The false point in the premise is that a composition of single-qubit and two-qubit gates will be represented by some sort of composition of 2×2 and 4×4 matrices. In fact, if a single-qubit gate (for two-qubit this is similar) acts on the $i$-th qubit out of $n$, the matrix must be cast to
$$(Id_2)^{\otimes (i-1)} \otimes A \otimes (Id_2)^{\otimes (n-i)},$$
where $A$ is the original $2×2$ matrix, in order to describe its action on the $n$-qubit state. This is a matrix of dimensions $2^n × 2^n$ regardless of the type of the gate.
While the tensor product with identities looks trivial, let's just recall what it means for an application on a state vector using the most straightforward algorithm:
for each index u, 0 ≤ u < 2^n:
define u_i = bit value of i-th bit of u
define v = u XOR 2^i
if u_i = 0:
new (psi[u], psi[v]) = a*psi[u] + b*psi[v]
else:
new (psi[u], psi[v]) = d*psi[u] + c*psi[v]
Yes, in the core of this pseudo-algorithm there's just a 2-dimensional multiplication. But it is done $2^n$ times.

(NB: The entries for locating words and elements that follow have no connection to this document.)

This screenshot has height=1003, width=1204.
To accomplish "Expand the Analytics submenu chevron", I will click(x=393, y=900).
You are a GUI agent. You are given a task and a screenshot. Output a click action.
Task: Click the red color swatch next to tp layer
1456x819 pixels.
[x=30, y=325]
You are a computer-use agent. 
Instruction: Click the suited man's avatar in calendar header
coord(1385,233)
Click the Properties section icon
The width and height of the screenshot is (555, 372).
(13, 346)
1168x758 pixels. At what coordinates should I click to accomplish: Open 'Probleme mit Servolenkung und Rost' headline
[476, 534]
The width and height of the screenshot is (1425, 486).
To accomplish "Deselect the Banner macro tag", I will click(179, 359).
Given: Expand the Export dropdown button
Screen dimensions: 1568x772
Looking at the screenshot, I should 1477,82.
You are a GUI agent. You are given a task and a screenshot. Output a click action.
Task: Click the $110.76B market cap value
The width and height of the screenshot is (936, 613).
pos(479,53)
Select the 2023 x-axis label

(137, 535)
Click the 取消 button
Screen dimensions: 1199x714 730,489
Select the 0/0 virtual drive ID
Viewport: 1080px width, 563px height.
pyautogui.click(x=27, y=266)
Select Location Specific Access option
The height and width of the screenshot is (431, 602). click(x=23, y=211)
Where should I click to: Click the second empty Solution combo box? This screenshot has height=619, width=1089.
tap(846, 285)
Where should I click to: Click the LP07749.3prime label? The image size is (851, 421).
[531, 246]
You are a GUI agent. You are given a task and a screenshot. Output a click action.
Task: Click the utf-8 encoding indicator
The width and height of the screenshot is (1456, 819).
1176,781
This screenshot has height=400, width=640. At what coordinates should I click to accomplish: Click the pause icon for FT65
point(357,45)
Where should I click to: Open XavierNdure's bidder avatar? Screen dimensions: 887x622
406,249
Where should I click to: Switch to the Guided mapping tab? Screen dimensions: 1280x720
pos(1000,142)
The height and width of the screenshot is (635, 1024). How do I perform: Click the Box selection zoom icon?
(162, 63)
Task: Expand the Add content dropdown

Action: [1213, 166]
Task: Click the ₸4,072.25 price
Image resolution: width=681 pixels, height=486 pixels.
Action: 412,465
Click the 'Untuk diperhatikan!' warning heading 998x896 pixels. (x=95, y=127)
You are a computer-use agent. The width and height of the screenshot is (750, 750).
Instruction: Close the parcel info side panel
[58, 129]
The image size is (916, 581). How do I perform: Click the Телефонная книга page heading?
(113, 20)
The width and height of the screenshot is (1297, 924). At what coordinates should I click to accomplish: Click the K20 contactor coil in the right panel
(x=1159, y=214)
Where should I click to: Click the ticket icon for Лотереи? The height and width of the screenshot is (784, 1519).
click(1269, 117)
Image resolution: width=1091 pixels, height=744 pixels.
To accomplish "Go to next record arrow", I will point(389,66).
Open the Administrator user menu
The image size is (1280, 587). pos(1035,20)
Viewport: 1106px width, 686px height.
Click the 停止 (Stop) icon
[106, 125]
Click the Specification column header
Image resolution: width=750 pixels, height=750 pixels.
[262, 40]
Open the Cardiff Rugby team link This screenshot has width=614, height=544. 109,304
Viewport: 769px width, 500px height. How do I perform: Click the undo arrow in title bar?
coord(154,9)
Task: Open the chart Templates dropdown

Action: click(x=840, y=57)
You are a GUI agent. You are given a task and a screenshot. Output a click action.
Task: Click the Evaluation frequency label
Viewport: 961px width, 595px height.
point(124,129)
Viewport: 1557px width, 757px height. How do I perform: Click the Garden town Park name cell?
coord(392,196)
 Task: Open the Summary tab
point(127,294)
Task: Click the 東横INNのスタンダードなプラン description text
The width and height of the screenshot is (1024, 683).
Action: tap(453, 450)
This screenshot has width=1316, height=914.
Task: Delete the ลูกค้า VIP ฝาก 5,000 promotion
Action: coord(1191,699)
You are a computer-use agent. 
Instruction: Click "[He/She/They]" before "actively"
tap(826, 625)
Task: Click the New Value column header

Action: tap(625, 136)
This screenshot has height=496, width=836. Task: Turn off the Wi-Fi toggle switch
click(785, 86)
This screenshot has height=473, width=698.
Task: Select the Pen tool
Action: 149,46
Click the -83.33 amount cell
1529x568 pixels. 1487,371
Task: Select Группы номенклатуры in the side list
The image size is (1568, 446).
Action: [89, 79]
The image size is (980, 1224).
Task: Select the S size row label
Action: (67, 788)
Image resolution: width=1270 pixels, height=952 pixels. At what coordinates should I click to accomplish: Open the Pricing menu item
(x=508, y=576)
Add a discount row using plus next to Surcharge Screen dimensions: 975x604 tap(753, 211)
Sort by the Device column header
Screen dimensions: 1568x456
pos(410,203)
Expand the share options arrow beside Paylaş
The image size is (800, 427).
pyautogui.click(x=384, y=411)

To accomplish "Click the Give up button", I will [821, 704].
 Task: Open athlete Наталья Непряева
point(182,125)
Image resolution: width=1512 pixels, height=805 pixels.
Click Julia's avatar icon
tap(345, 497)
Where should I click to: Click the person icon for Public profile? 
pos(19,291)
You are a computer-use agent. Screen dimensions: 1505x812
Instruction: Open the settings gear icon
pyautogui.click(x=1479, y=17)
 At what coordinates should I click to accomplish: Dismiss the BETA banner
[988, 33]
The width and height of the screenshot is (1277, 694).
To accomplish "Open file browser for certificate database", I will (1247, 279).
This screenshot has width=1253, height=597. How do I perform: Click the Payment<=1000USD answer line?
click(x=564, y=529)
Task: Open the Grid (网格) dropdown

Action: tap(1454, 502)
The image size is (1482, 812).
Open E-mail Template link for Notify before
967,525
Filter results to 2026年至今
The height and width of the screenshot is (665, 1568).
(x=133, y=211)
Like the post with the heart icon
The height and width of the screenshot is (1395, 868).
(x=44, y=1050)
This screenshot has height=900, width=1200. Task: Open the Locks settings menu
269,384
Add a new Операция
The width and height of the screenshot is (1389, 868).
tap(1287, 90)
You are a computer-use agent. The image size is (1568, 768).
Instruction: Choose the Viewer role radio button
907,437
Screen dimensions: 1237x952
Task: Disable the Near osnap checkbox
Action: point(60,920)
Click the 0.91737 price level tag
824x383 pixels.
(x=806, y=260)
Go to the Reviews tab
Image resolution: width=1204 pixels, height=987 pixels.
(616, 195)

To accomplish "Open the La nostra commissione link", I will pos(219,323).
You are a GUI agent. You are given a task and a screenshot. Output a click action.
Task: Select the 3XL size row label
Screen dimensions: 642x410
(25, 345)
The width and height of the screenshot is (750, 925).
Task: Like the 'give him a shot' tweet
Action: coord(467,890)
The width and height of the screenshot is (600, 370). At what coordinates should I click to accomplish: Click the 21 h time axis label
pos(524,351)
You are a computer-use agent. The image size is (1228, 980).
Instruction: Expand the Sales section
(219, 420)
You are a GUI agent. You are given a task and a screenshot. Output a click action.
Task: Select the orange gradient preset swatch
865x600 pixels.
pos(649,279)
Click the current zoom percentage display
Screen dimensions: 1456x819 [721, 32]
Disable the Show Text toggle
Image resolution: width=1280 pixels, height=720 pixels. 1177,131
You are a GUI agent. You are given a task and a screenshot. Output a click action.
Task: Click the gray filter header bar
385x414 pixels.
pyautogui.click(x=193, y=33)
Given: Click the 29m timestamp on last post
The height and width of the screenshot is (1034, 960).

Even before one gets to perform the actual classical simulation, one can run out of available memory in even storing the state at any particular instant. Take $n = 100$ qubits, that's $2^{100}$ complex double-precision amplitudes (128 bits each). I'm getting an estimate exceeding the data storage capacity of all computers on Earth by some 14 orders of magnitude so we're not going to see that anytime soon. Meanwhile, a quantum computer with 100 bits would just about start to be interesting for applications, in theory it's not uncommon to see many more than that envisaged.